But unfortunately, far too many black women have this naive view that a "brother" is by nature of being a "brother," a good man. They love the "brothers" unconditionally. Perhaps that means, loving without judgment?
His bad behavior? Perhaps it is something caused by external forces like racism. Moreover, he can be healed with love and prayer.
So some form attachments with men they should be running away from, with the goal of "helping uplift" the brother, in the way many black women are taught they must do.
As you said, the damaged men love the "nothing but a brother" mantra. It means they will always have sisters to rely upon for whatever they want, and they know they can do whatever they want, but they will rarely be held responsible and accountable for anything they do.

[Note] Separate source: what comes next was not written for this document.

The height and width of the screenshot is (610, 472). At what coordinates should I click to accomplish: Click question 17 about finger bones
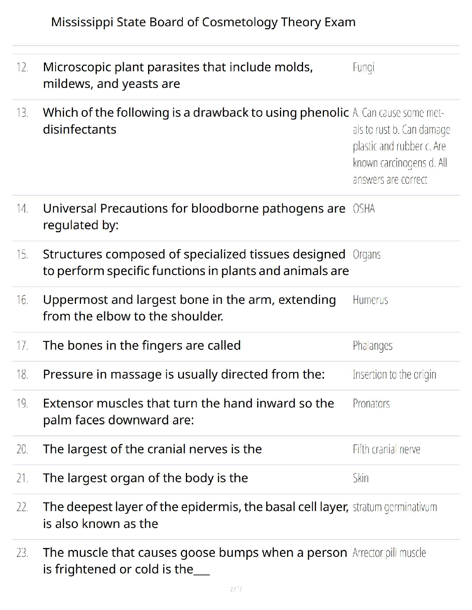point(142,345)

Instead, they will be pandered to, and deferred to. Their egos will be stroked as they will be celebrated for being "black kings."
Their very existence makes them "regal," and this status of "regality" is not grounded in anything they have to earn through proving themselves to be "good men."
I'm just shaking my head here.
When as a black woman you are younger and have hope of having a black family, I think it is normal to visualize and vocalize what you want. For the majority of black women, this is a black man. It is not until the likelihood of finding a black man is truly gone do we start to talk about the possibility of marrying a white man. Dating is a different story but when you are ready for marriage you date based on who you would like to marry.
I think this is completely normal if you truly want a black family as your ideal. I personally love being black and would therefore want a black family as my ideal. And I am someone who has dating many different races of men. But at the end of the day, I just thought it would be what I fell into, what fit best, what was the easiest to find. I never bought into "a good black man" is hard to find. Never.
I think we have to speak to the younger generation of bw coming up and explain that they will HAVE TO look at white men for serious relationships that lead to marriage. If they start to hear this at an early age (12+) and it is encouraged they will find love and marry. If not, they will blindly follow the same path that many older black women have followed and remain unmarried.
I would like to know how many black women have a preference for white men. I have worked around 100s of white men in Corporate America and I must say that I don't think I have a preference for white men, in general. If I did, I would have noticed a white man or two during my 10+ years in the professional world. In all of that time, I can honestly say that there have only been about 2 or 3 men who have turned my head. And they were all darker...Italian, Jewish, Armenian mixed,etc.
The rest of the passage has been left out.